Doonbeg is surrounded by farmland, some of which is used for dairy farming. There is also an area of bogland near the village. The Doonbeg River flows through the village and enters the Atlantic Ocean at the nearby Doonbeg Bay.

History
Evidence of ancient settlement in the area include a number of ringfort sites in the surrounding townlands of Doonbeg, Doonmore and Mountrivers.

A settlement has existed at the site of the current village, at the river crossing in Doonbeg townland, since medieval times. The village name Dun Beag, or small fort, may refer to Doonbeg Castle or an earlier fortification located at the river crossing. Now in ruin, Doonbeg Castle was built in the 16th century, and has been historically associated with the MacMahon and O'Brien clans.

Amenities
The village holds the church of Our Lady Assumed into Heaven. 
It is a modern church, noteworthy for the stained-glass windows that are uniquely designed so that the various colours illuminate the altar throughout the day. The church was built in 1976 and has an uncommon octagonal shape. It replaced the older cross-shaped church that was built in 1813.

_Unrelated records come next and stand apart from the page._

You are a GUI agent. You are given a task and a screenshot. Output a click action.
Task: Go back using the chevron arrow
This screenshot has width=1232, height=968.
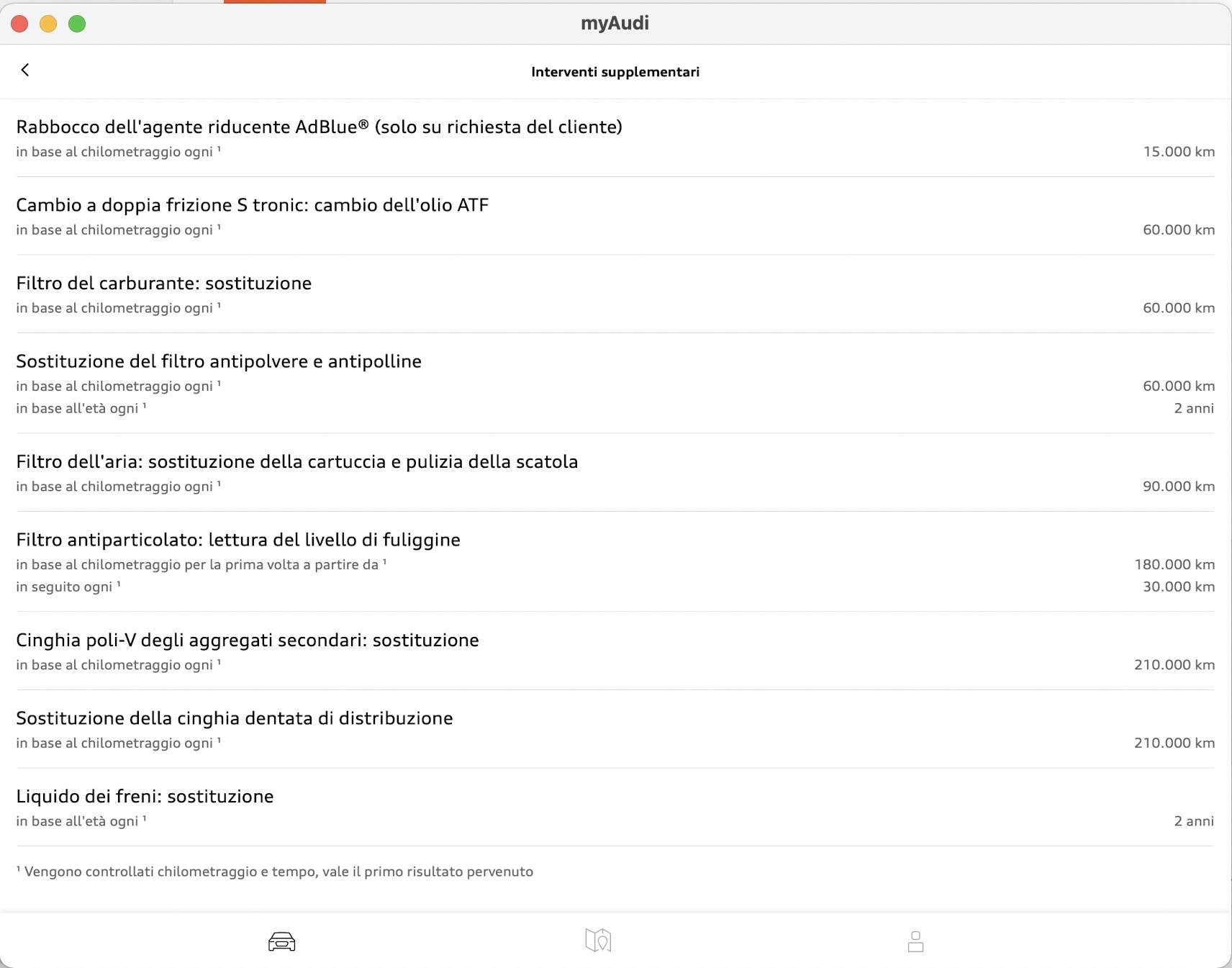(x=25, y=70)
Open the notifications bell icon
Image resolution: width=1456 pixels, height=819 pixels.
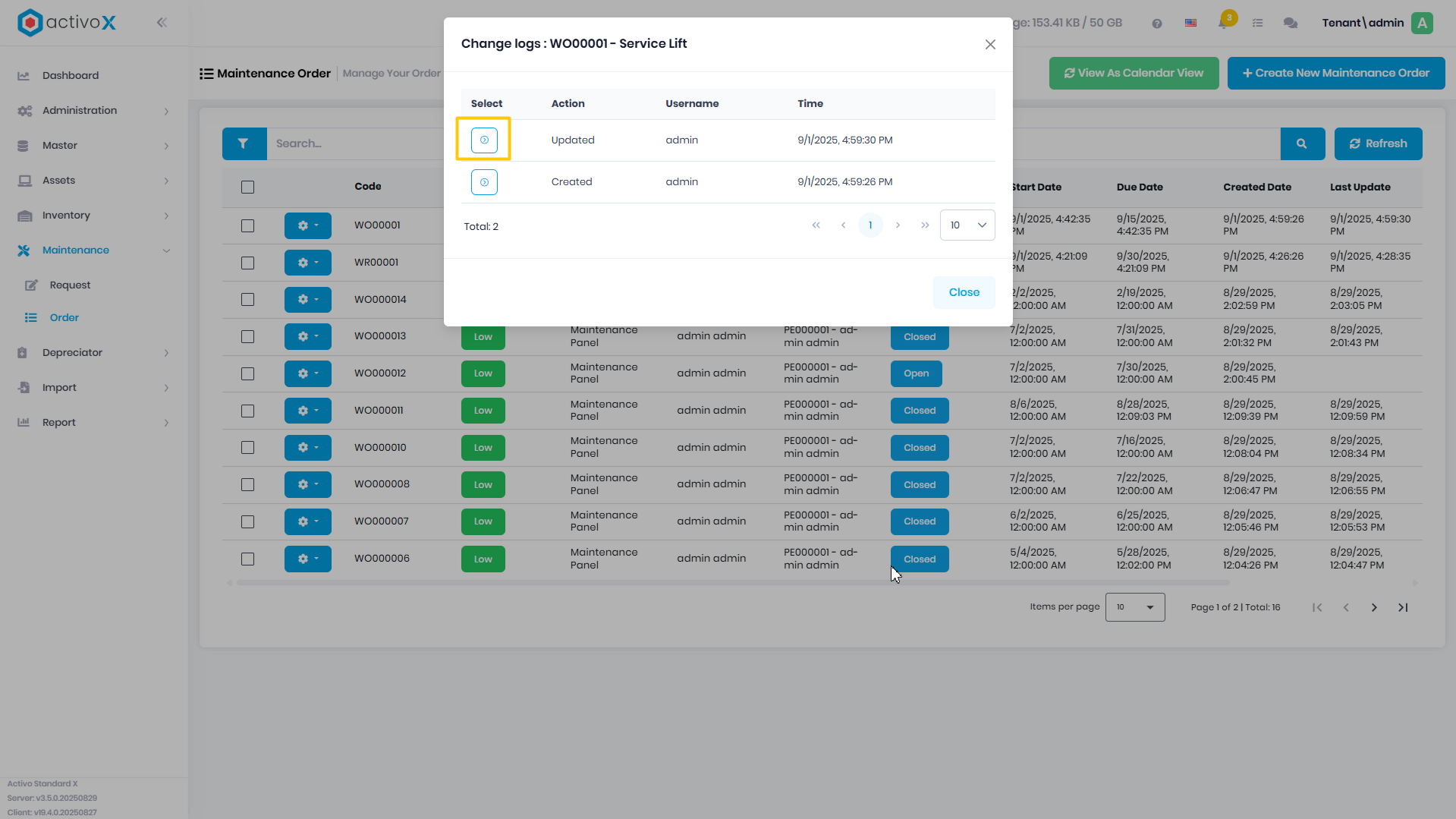[x=1223, y=23]
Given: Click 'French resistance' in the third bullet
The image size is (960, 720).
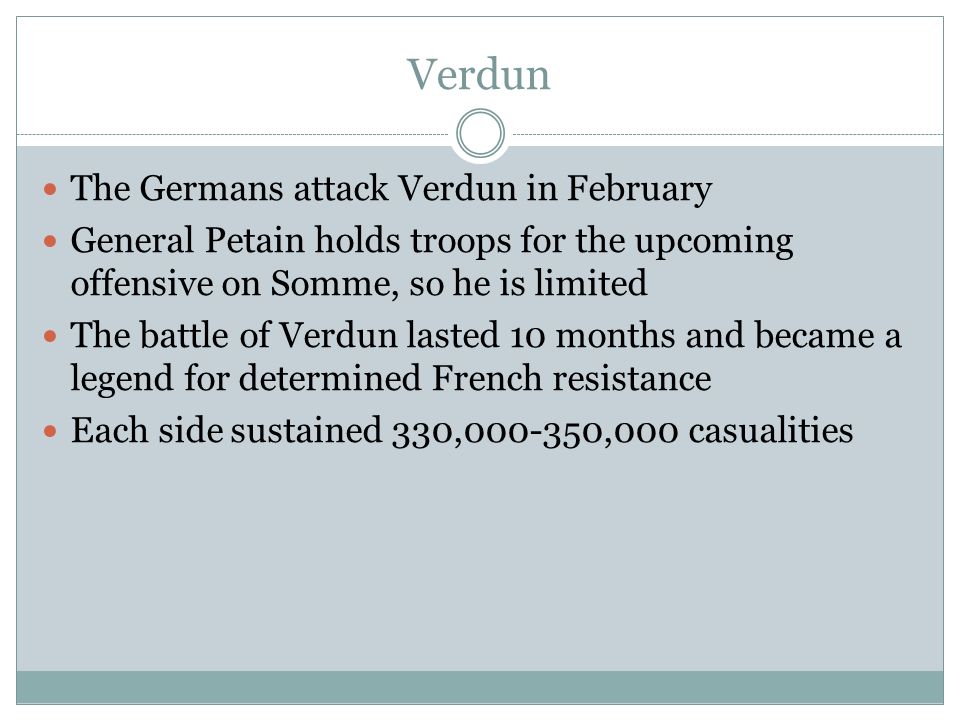Looking at the screenshot, I should point(571,378).
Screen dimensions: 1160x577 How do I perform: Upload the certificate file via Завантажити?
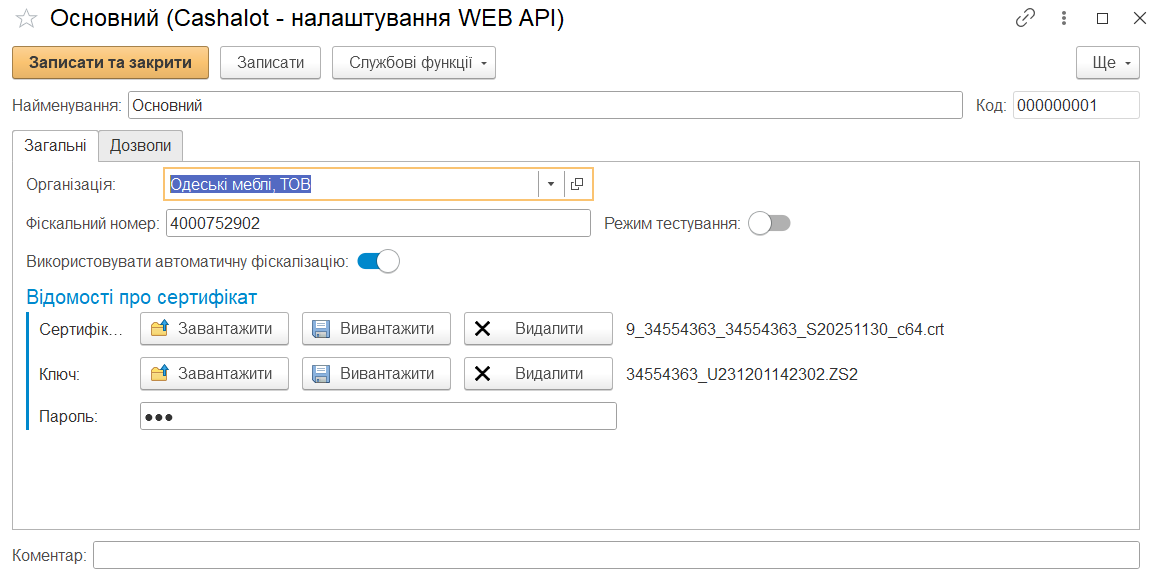pos(214,328)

Doonbeg also has several pubs, Doonbeg National School, two shops, a post office and a village hall and a tourist office.
The central point of the village is an early 19th-century seven-arched stone bridge which crosses the Doonbeg River and divides the village. The crossing is overlooked by the remaining fortifications of Doonbeg castle.

Transport
Bus Éireann route number 333 links the village to Ennis via Lahinch and Kilfenora with one journey each way daily except Sundays. Onward rail and bus services are available at Ennis. There is also a Tuesday only route 333 to Kilrush.

Sport
Gaelic football is popular in Doonbeg. The main playing area is the Shanahan McNamara Memorial grounds which are located outside the village. Doonbeg GAA is among the most successful Gaelic football clubs in the Clare Senior Football Championship, having won 18 county titles. Doonbeg's football team is known as "The Magpies" because of the black and white shirts which are traditionally worn.

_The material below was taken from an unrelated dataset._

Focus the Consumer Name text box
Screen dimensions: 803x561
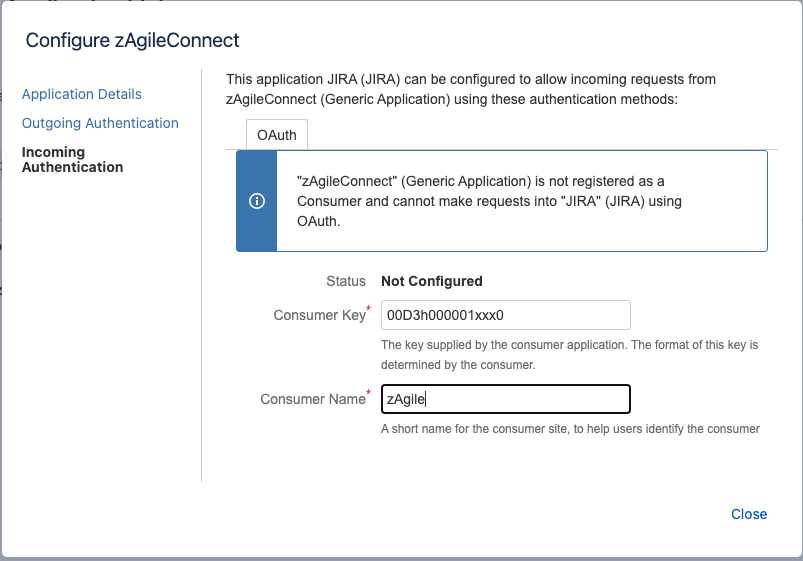pos(505,399)
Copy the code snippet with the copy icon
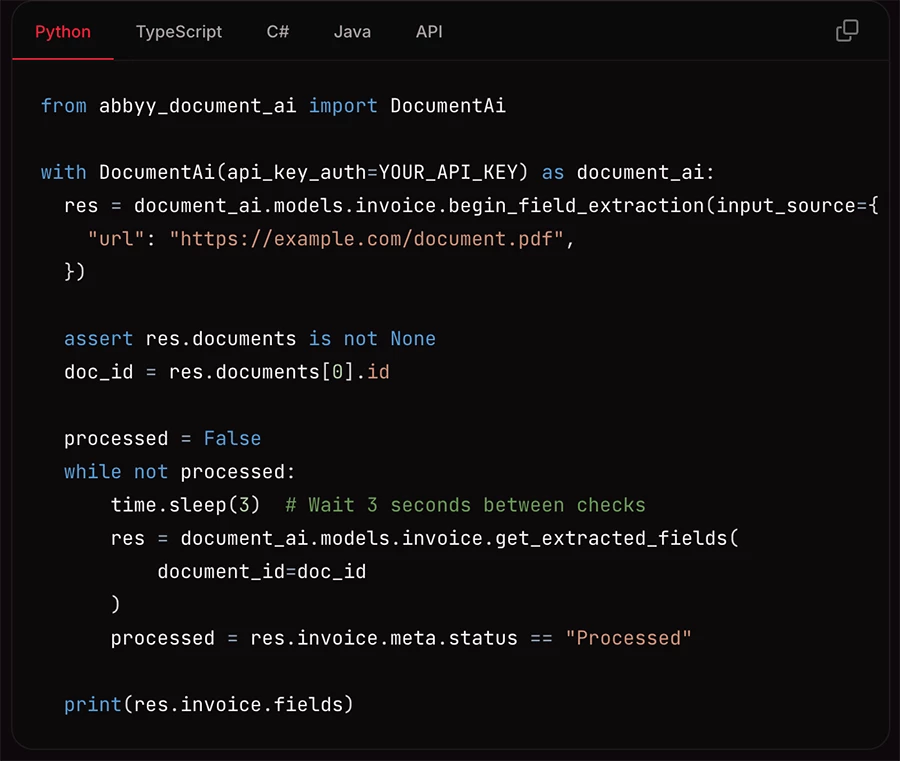 point(847,31)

Doonbeg Golf Club, now known as Trump International Golf Links and Hotel Ireland, is situated outside the village.

Doonbeg is home to one of Clare's best-known surf beaches, known locally as "Doughmore". The beach includes hazards such as strong rip currents and has been signposted as "dangerous for bathing" by Clare County Council. The beach runs parallel to Doonbeg Golf Course which must be crossed in order to get onto the beach.

Tourism
Cultural events in the village and area include the Willie Keane Memorial Weekend (in October), a jazz festival (in June), and the West Clare Drama Festival (which was established in 1962).

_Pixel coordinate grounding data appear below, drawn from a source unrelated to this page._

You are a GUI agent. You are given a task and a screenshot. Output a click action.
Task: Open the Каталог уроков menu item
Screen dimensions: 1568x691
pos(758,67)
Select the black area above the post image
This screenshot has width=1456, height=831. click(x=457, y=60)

In the outlying parish, scenic areas include the cliffs of Ballard and Killard and the White Strand beach which is located in the townland of Killard. Surfing has become common in recent times along the northern coastline of the parish.

The White Strand beach in Killard attracts visitors during the summer. Nearby there is a monument to Pat McDonald who was born in Killard and won an Olympic Gold Medal representing the US in Men's Shot Put. When he won his Olympic gold medal in 1920, he was aged 42, making him the oldest Olympic track & field champion ever.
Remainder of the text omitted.